5 Ways to Build Culture Remotely & What You Might Be Missing

It’s difficult to talk about our work lives and employee culture without acknowledging the elephant in the room: the coronavirus.

Within a few weeks, the pandemic has single-handedly shifted the paradigm of remote work from nice to necessary. This new normal hasn’t just changed how we hold meetings, complete tasks, or maintain day-to-day operations. It fundamentally changed how we connect with one another, professionally and otherwise. That elephant might be forcing us to wear personal protective equipment (PPE) and maintain social distancing for now. But, unfortunately, coronavirus doesn’t seem to be going away anytime soon.

If you’re like me, you’re probably prepared to work remotely for some indefinite amount of time, but where does this new normal leave us and the relationships we’ve worked hard to build? Answer: in a pretty similar position, still focused on the daily culture of our teams. Both before coronavirus and right now, building culture has never been about happy hours, daily check-ins, or team lunches; building culture is about creating a sense of belonging.

Similar to other organizations, the GovLoop team wasn’t exactly sure how we would maintain a healthy culture for a 100% remote workforce. But we quickly realized that there’s no magic bullet because where our focus needed to be was on staying connected with one another.
++++++++
According to the text on building culture remotely, what is building culture about?

DATA —
++++++++
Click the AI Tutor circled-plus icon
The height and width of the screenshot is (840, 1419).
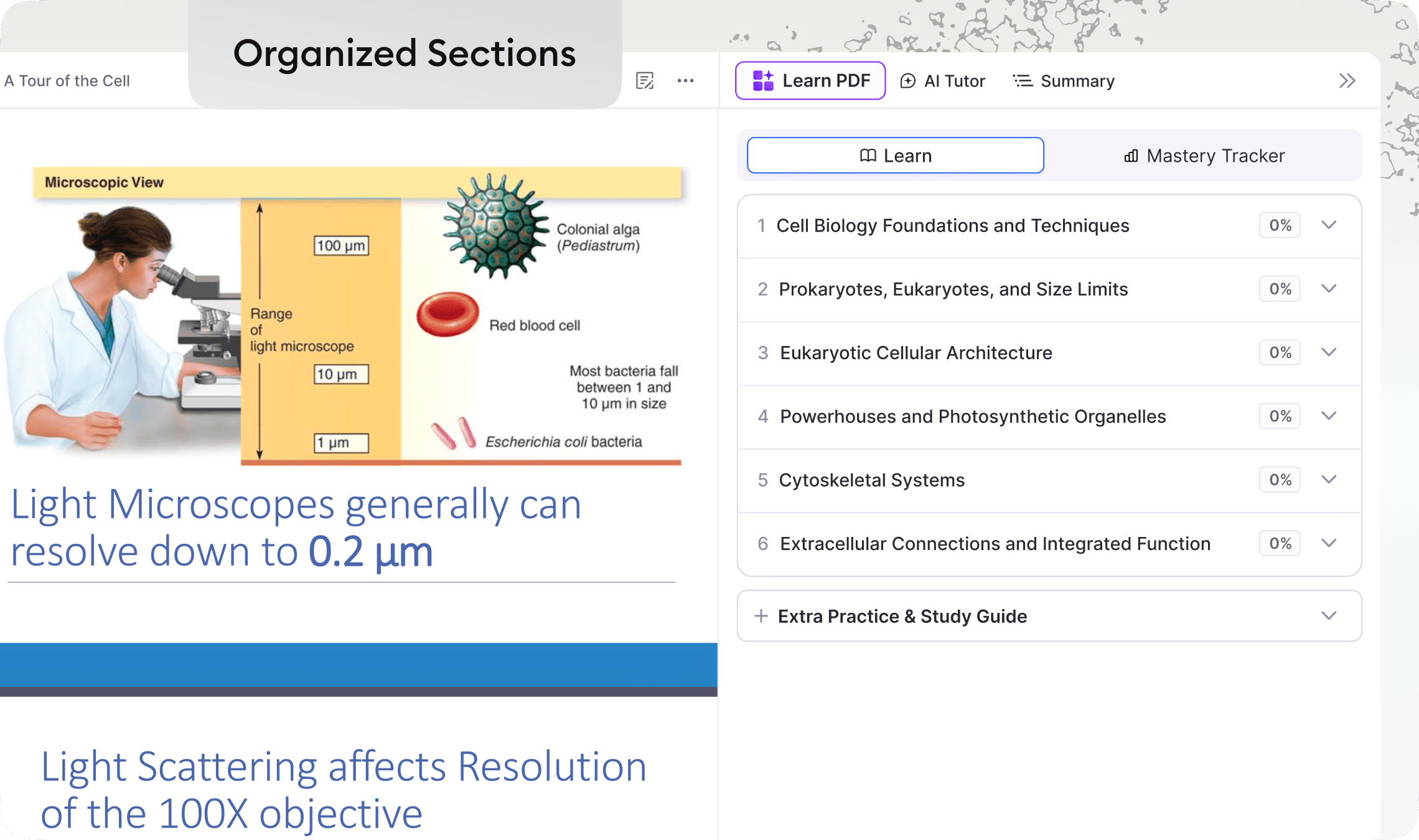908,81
++++++++
RESPONSE AREA — Creating a sense of belonging.